Bisnis.com, JAKARTA — Kementerian Lingkungan Hidup dan Kehutanan (KLHK) tengah menyusun kajian lingkungan hidup strategis (KLHS) terkait ibu kota baru di Kalimantan Timur.
Adapun KLHS diatur dalam Peraturan Pemerintah Nomor 46/2016 tentang kajian lingkungan yang ditujukan untuk memastikan kebijakan, rencana, atau program pemerintah menjamin keberlanjutan serta meminimalkan dampak negatif dan risiko lingkungan hidup.
Plt.
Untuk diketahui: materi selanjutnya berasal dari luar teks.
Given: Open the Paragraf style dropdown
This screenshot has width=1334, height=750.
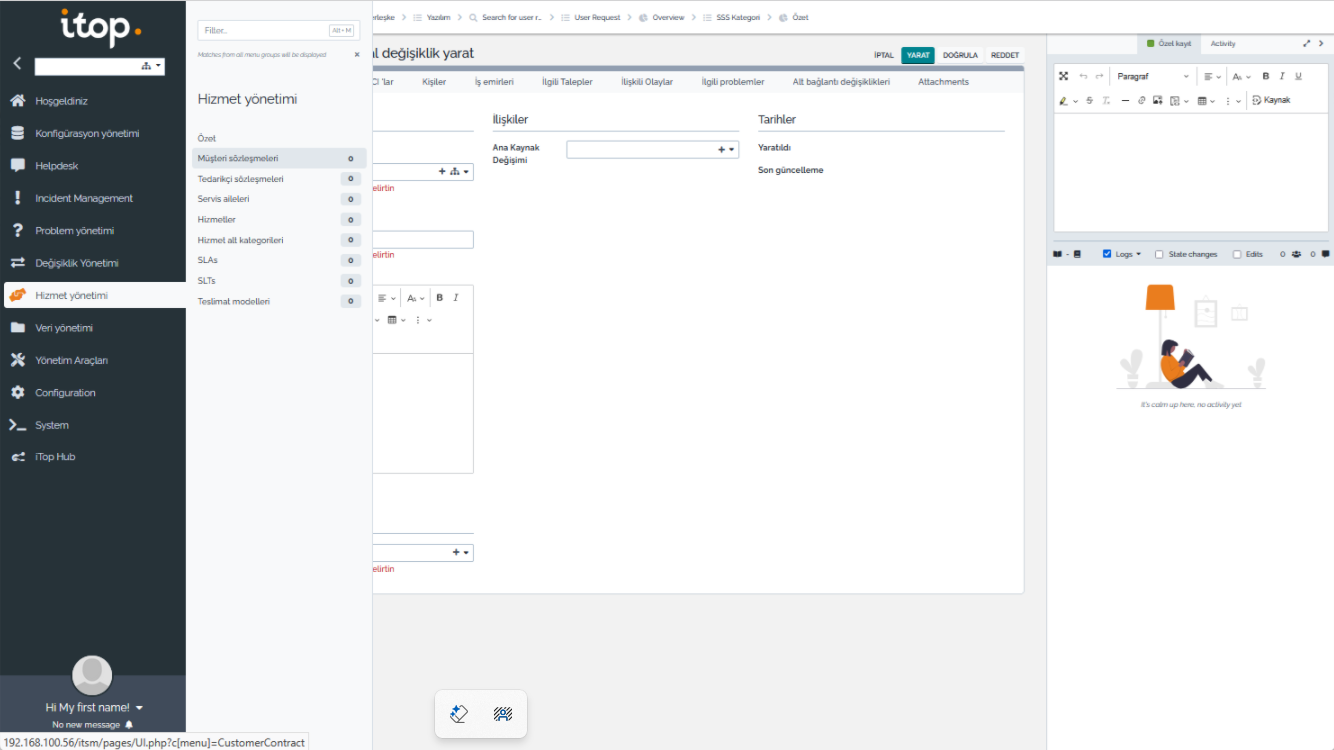Looking at the screenshot, I should [x=1152, y=76].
Inspektur Jenderal KLHK Laksmi Wijayanti mengatakan isu yang telah teridentifikasi di antaranya adalah kerusakan lingkungan akibat penambangan, penurunan kualitas hutan, ancaman terhadap habitat satwa liar, gangguan pada tata air, dan risiko pencemaran.
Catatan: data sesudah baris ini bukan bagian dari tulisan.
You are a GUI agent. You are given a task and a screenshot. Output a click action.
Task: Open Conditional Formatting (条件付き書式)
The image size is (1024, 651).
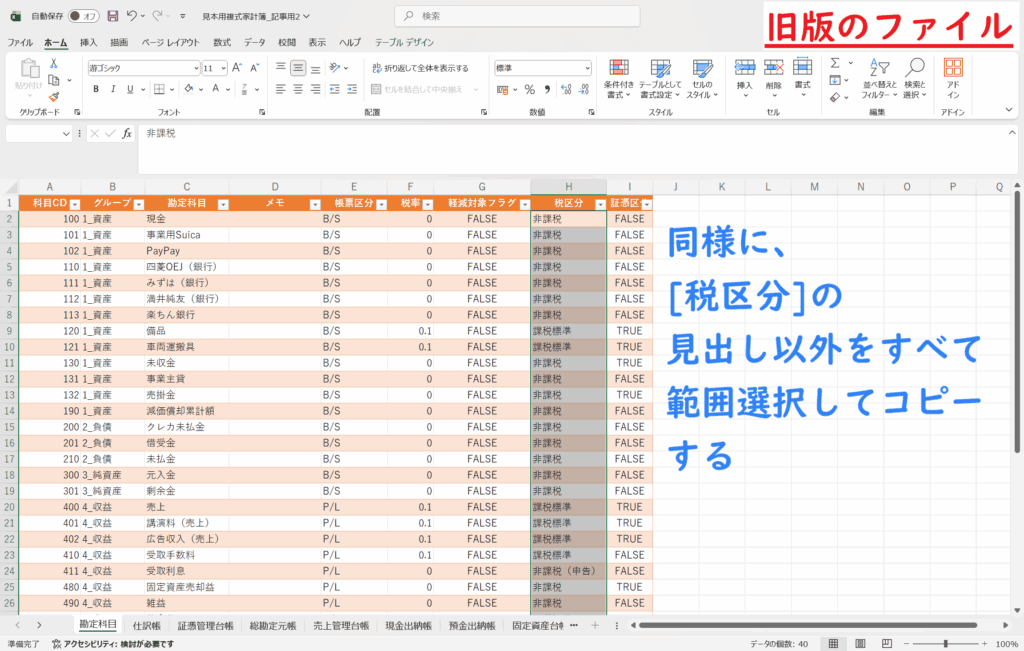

Dalam proses KLHS, pihaknya tengah mengumpulkan data dan informasi tentang ekosistem mangrove, sebaran habitat, ruang hidup dan ruang gerak satwa liar daratan seperti orang utan dan bekantan, perairan seperti pesut, lumba-lumba, dan buaya, maupun berbagai jenis burung.
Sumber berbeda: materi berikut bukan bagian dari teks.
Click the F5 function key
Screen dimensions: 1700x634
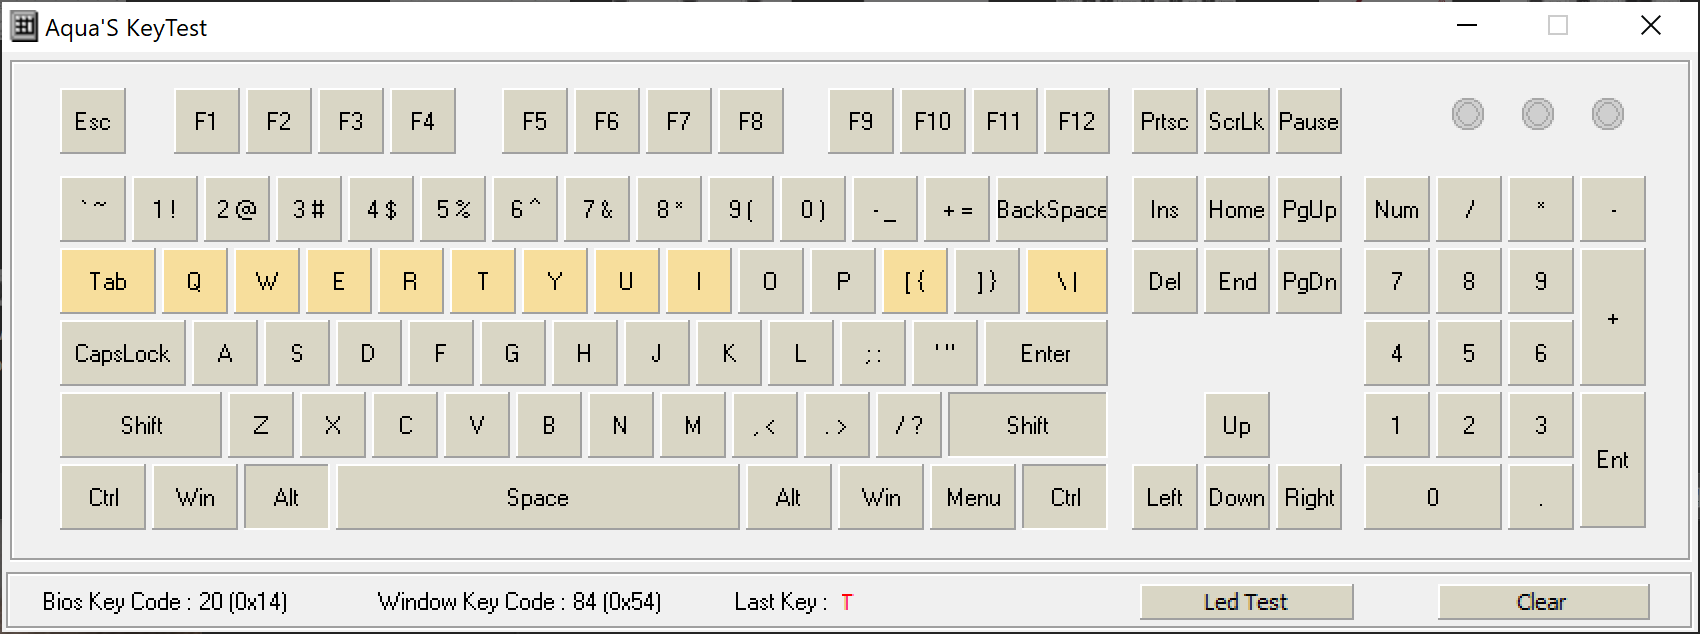[535, 122]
Perhatian khusus kajian ini diberikan pada wilayah mangrove serta perairan Teluk Balikpapan dan delta Mahakam. Laksmi menambahkan pihaknya juga tengah menganalisis karakter daya dukung lingkungan.
"Kaltim itu salah satu wilayah yang ketersediaan airnya sempat terbatas," katanya, Senin (16/9/2019).
Isu lubang tambang pun menjadi salah satu fokus penting lainnya. Inventarisasi lubang tambang, kata Laksmi, terus dilakukan agar jumlah yang terdata akurat dan tidak simpang siur.
Direktur Jenderal Planologi Kehutanan dan Tata Lingkungan (PKTL) KLHK, Sigit Hardwinarto menjelaskan berdasarkan data kawasan hutan Provinsi Kalimantan Timur yang mengacu pada Keputusan Menteri Kehutanan Nomor SK.718/Menhut-II/2014 pada 29 Agustus 2014, calon ibu kota yang berada pada sebagian wilayah Kabupaten Kutai Kartanegara dan Kabupaten Penajam Paser Utara bisa berada pada kawasan hutan, yaitu ada taman hutan raya, hutan lindung, hutan produksi terbatas, hutan produksi tetap, hutan produksi yang dapat dikonversi, serta bukan kawasan hutan atau areal penggunaan lain.
Sigit menyampaikan, dalam proses penyusunan KLHS ini, perlu adanya revisi tata ruang. "Di Kaltim ini memang sudah saatnya dilakukan peninjauan kembali RT-RW nya, yang biasanya dalam 5 tahun sekali, karena ada dinamika pembangunan," sarannya.
Dia menambahkan percepatan penggunaan, pemanfaatan, atau pelepasan kawasan hutan untuk calon lokasi ibu kota dapat ditempuh melalui beberapa alternatif. Di antaranya perubahan peruntukan dan fungsi kawasan hutan, melalui revisi RT-RW atau perubahan peruntukan dan fungsi kawasan hutan secara parsial.